Polarisasi Partai Politik di Muktamar NU Tak Terbendung, PKB Masih Wait and See
Para kyai sepuh, khususnya calon-calon terkuat yang akan maju, mereka bukanlah politisi ulung.
Editor: Husein Sanusi
![Polarisasi Partai Politik di Muktamar NU Tak Terbendung, PKB Masih Wait and See](https://asset-2.tstatic.net/tribunnews/foto/bank/images/kh-imam-j.jpg)
Polarisasi Partai Politik di Muktamar NU Tak Terbendung, PKB Masih Wait and See
Oleh: KH. Imam Jazuli, Lc. MA*
TRIBUNNEWS.COM - Polarisasi Nahdliyyin jelang Muktamar NU ke-34 betul-betul tidak dapat dipungkiri. Atmosfer penuh sensitif semakin meningkat dari waktu ke waktu. Kekhawatiran sebagian warga tentang runtuhnya marwah organisasi dan citra kyai sulit dihindari lagi. Jika ditelusuri lebih jauh, tampaknya biang keladi semua kekisruhan ini adalah permainan tangan-tangan elit politisi namun berafiliasi kepada partai politik.

## Tugas yang Diberikan A
Salin tanpa perubahan bagian artikel tentang Muktamar NU yang dimulai dengan kata-kata "Editor: Husein Sanusi" dan berakhir pada "kepada partai politik.".
## Tugas yang Diberikan B
Menurut artikel tentang Muktamar NU, muktamar yang keberapa sedang dinanti oleh warga Nahdliyyin?
## Tugas yang Diberikan C
Teruskan artikel tentang polarisasi menjelang Muktamar NU mulai dari kalimat terakhir yang ada.
Data di bawah ini tidak ada hubungannya dengan artikel tentang Muktamar NU di atas.

## Data

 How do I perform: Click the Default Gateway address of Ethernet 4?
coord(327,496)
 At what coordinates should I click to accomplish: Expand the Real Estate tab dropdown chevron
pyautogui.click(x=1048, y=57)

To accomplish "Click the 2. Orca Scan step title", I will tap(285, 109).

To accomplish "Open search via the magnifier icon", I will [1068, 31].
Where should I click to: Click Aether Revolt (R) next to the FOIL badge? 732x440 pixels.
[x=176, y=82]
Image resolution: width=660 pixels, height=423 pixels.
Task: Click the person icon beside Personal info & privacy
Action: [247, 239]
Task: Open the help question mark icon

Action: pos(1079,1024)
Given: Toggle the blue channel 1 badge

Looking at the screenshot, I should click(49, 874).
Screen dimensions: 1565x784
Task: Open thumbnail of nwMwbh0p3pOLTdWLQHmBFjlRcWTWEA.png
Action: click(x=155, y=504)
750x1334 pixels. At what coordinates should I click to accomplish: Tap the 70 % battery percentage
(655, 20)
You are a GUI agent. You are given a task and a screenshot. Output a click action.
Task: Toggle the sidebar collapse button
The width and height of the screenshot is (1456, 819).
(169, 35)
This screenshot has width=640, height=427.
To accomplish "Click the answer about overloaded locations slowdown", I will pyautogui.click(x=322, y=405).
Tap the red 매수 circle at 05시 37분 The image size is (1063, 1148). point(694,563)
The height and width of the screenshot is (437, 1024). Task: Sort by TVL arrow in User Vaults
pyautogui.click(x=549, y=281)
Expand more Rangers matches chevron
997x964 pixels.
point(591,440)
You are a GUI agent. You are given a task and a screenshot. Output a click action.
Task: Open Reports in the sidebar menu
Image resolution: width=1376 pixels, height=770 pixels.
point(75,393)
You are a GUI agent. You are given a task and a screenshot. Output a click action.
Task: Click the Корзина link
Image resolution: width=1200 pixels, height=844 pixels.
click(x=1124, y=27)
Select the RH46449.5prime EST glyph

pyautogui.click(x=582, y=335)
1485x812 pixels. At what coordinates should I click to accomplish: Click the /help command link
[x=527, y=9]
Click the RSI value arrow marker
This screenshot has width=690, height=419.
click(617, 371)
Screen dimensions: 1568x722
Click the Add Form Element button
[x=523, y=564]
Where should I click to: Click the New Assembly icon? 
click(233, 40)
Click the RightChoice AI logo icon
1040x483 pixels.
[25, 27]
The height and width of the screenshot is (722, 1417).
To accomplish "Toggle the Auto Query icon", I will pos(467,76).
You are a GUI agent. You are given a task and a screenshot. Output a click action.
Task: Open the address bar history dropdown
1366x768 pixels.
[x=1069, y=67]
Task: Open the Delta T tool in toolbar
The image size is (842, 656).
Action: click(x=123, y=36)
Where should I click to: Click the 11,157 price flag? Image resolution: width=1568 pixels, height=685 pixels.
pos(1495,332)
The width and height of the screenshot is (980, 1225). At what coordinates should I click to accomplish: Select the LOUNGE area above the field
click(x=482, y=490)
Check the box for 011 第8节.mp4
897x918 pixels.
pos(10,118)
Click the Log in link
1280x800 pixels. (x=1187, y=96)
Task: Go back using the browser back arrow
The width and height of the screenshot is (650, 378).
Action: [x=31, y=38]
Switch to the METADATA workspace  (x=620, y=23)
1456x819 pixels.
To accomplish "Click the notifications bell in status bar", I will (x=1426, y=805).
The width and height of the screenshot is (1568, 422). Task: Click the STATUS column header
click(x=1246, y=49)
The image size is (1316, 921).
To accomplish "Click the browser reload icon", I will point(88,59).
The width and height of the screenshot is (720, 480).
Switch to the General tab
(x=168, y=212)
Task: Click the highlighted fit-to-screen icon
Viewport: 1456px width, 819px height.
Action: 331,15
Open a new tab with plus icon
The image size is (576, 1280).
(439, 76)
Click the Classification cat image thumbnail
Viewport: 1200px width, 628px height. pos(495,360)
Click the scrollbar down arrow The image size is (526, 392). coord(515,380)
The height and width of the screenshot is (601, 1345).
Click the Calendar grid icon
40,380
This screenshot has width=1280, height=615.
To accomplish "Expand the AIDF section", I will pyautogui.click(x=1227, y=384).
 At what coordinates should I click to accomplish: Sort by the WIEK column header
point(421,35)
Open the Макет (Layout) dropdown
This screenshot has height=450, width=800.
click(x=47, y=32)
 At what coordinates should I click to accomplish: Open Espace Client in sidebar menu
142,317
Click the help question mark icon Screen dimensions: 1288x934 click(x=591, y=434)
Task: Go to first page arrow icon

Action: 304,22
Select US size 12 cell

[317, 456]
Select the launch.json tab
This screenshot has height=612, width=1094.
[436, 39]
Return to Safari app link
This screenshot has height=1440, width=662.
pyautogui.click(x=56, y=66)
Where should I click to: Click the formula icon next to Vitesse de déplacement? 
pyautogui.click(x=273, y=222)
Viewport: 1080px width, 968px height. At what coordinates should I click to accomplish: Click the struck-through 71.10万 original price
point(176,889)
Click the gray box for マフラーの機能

## Jawaban Latihan A
Editor: Husein Sanusi
![Polarisasi Partai Politik di Muktamar NU Tak Terbendung, PKB Masih Wait and See](https://asset-2.tstatic.net/tribunnews/foto/bank/images/kh-imam-j.jpg)
Polarisasi Partai Politik di Muktamar NU Tak Terbendung, PKB Masih Wait and See
Oleh: KH. Imam Jazuli, Lc. MA*
TRIBUNNEWS.COM - Polarisasi Nahdliyyin jelang Muktamar NU ke-34 betul-betul tidak dapat dipungkiri. Atmosfer penuh sensitif semakin meningkat dari waktu ke waktu. Kekhawatiran sebagian warga tentang runtuhnya marwah organisasi dan citra kyai sulit dihindari lagi. Jika ditelusuri lebih jauh, tampaknya biang keladi semua kekisruhan ini adalah permainan tangan-tangan elit politisi namun berafiliasi kepada partai politik.

## Jawaban Latihan B
Muktamar NU ke-34.

## Jawaban Latihan C
Bila hendak dipetakan secara spesifik, setidaknya ada dua tokoh sentral yang belakangan mewarnai media massa. Pertama, figur Drs. H. Saifullah Yusuf atau Gus Ipul. Tokoh ini paling banyak memancing kontroversi melalui berbagai statemennya. Terlepas dari apa konten pembicaraan yang Gus Ipul angkat, latarbelakang politik yang menopang dia adalah Partai Persatuan Pembangunan (PPP). Gus Ipul adalah politisi senior, yang suka berloncatan, dari PDIP ke PKB dan terakhir berlabuh di PPP.
Kedua, figur muda Nusron Wahid. Tampaknya tokoh yang satu ini adalah tokoh intelektual yang menggawangi pemenangan calon ketua umum tertentu. Walaupun sorotan media mainstream tidak begitu banyak mengekspos gerak langkah gus Nusron, tetapi tangan dinginnya sangat penting dipertimbangkan. Latarbelakang politik gus Nusron adalah Golkar. Bisa dibilang juga, Gus Nusron adalah salah satu kader terbaik NU yang secara kapasitas lebih layak menjadi Calon Ketum PBNU ketimbang sekedar tim sukses.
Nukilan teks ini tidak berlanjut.